EXERCISE REQUIREMENTS -> Only what runs from the line with "Enable surface snapping toggle" to the end of the data should appear in the answer, exactly as written and without pictures.

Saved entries
—————

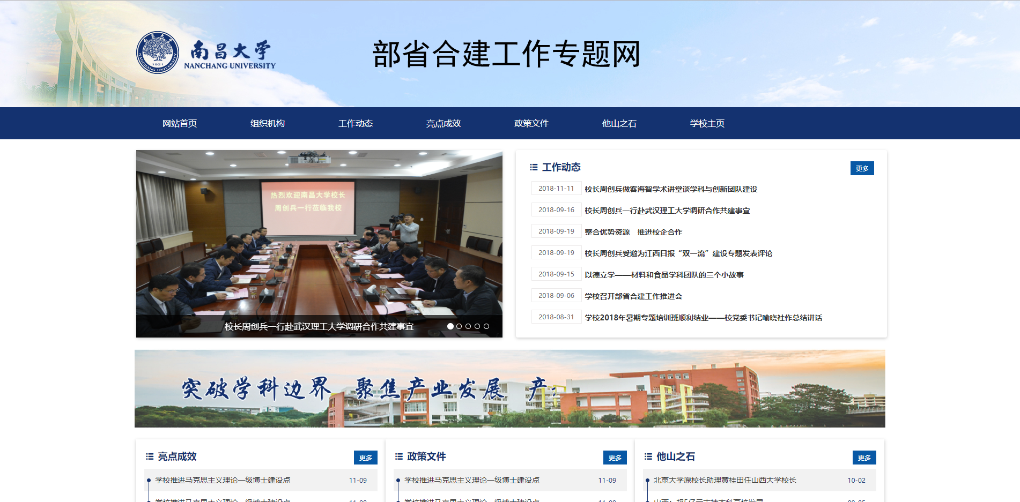Click 更多 in the 他山之石 panel
The width and height of the screenshot is (1020, 502).
coord(864,458)
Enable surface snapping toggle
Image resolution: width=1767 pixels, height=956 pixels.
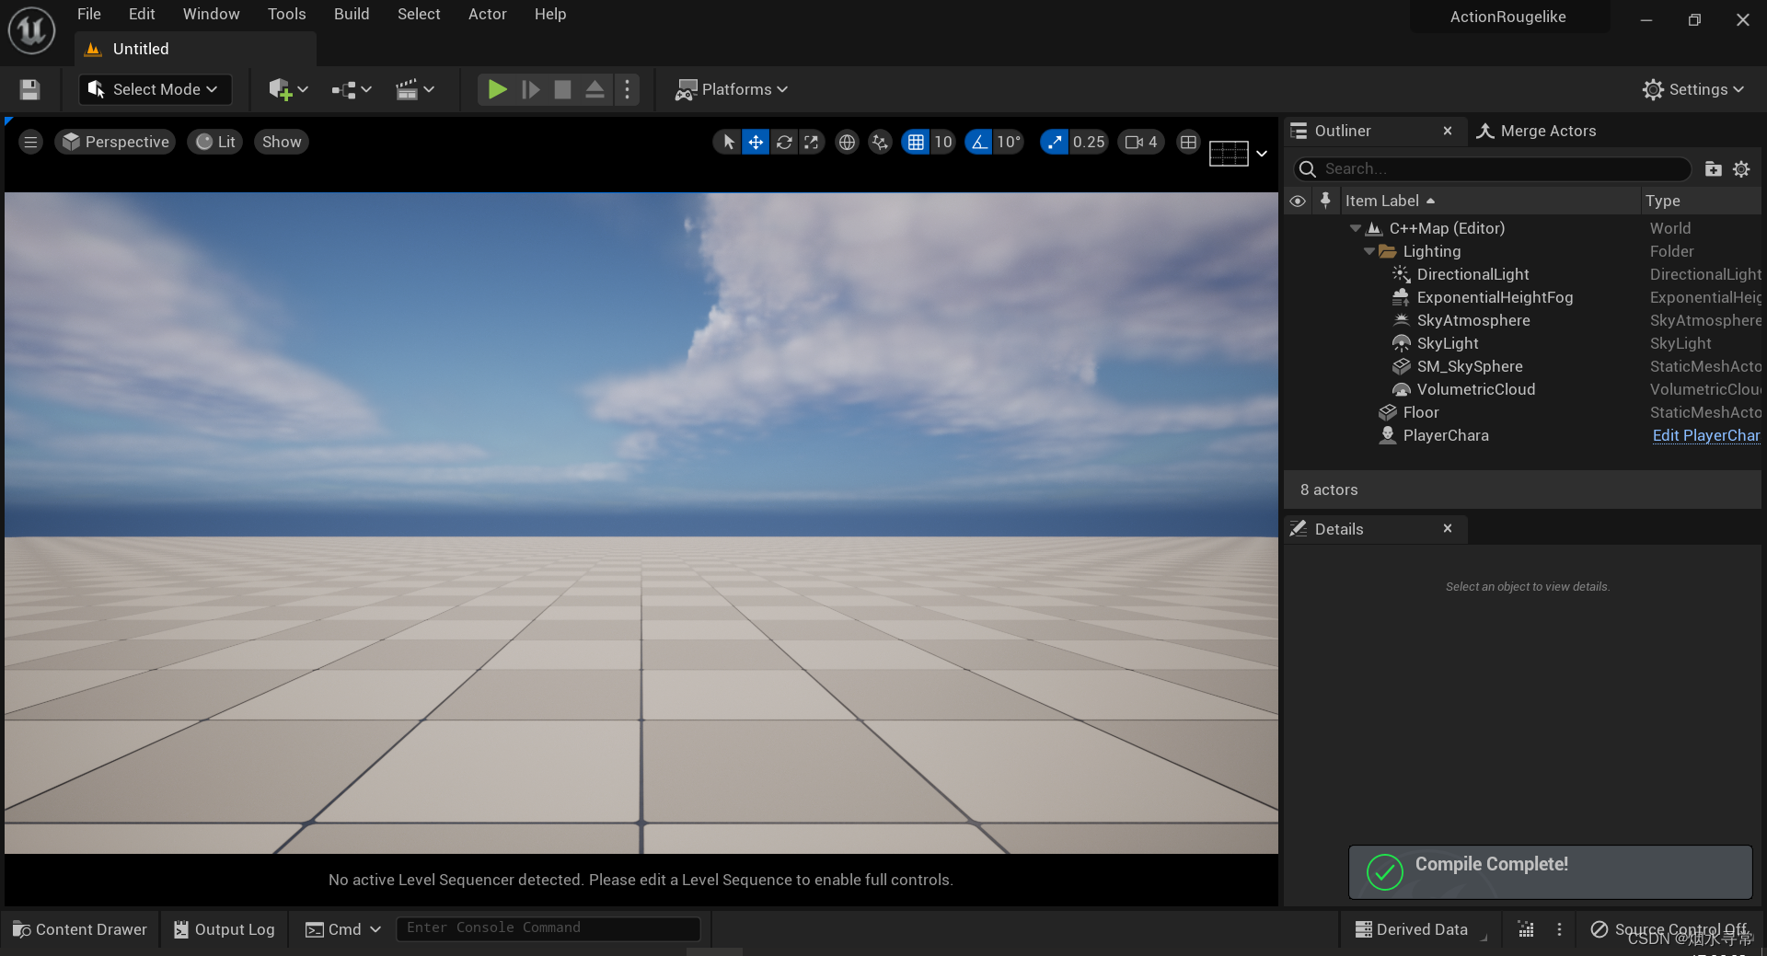880,142
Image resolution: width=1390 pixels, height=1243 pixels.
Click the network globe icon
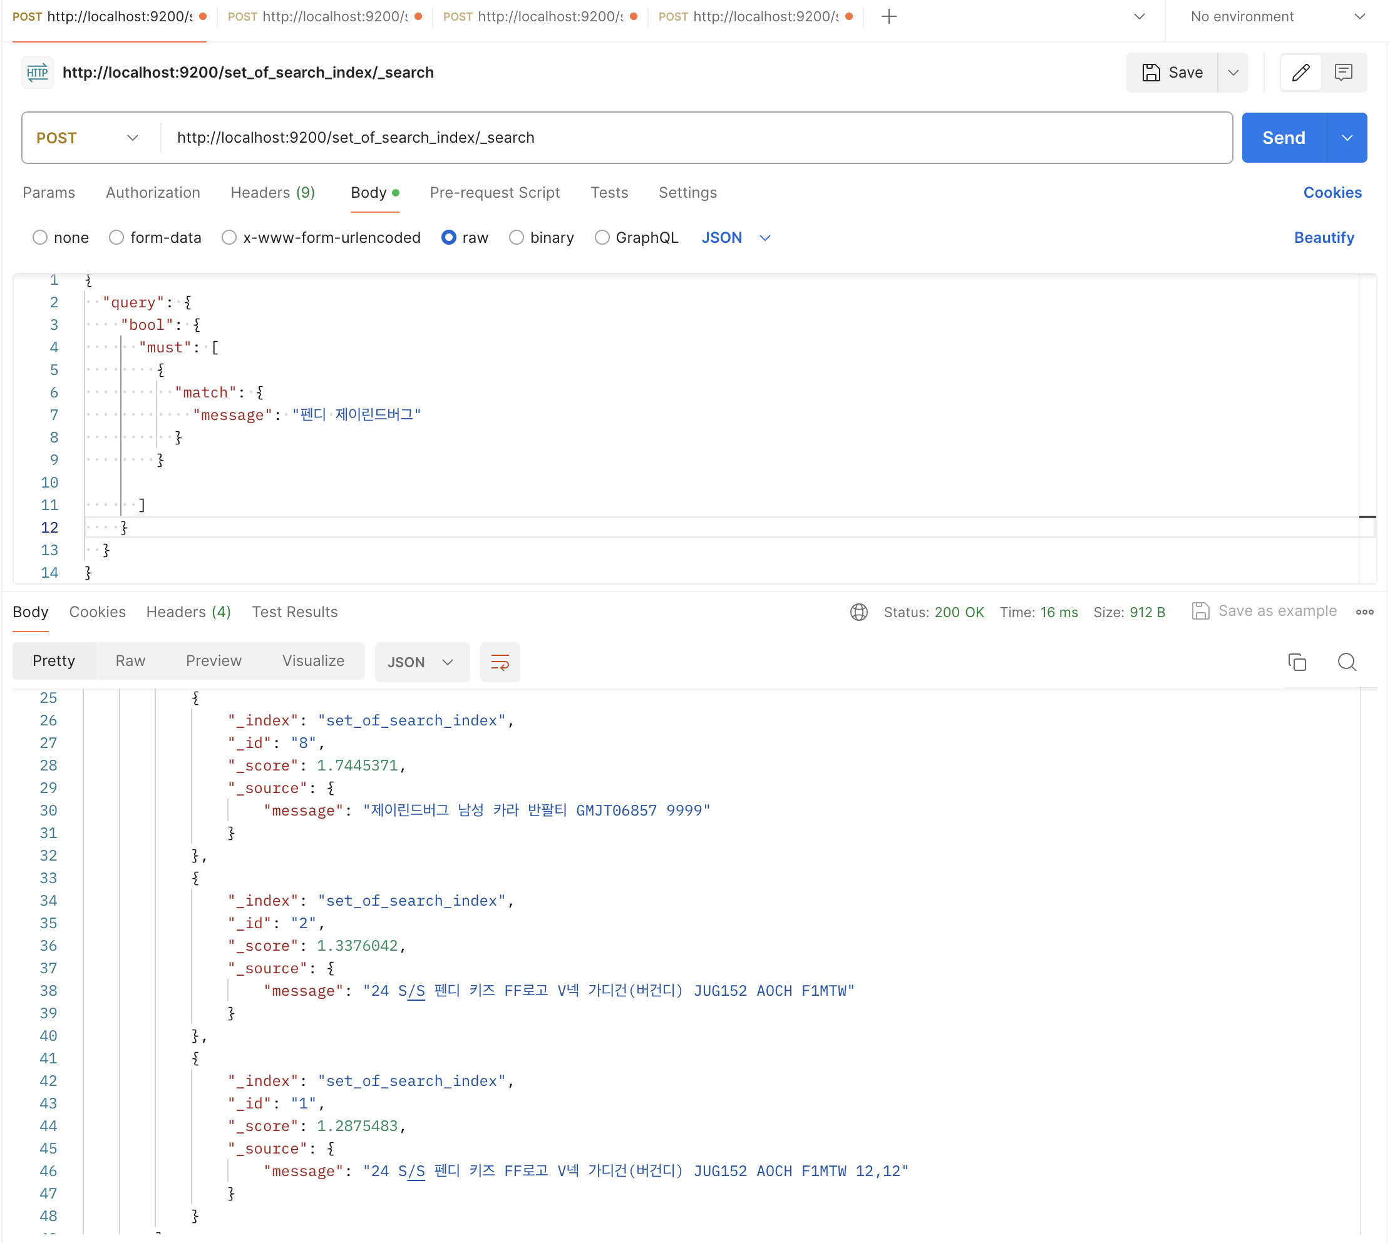pyautogui.click(x=859, y=612)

—————

REPLY ->
Enable surface snapping toggle
Image resolution: width=1767 pixels, height=956 pixels.
880,142
Image resolution: width=1390 pixels, height=1243 pixels.
Click the network globe icon
pyautogui.click(x=859, y=612)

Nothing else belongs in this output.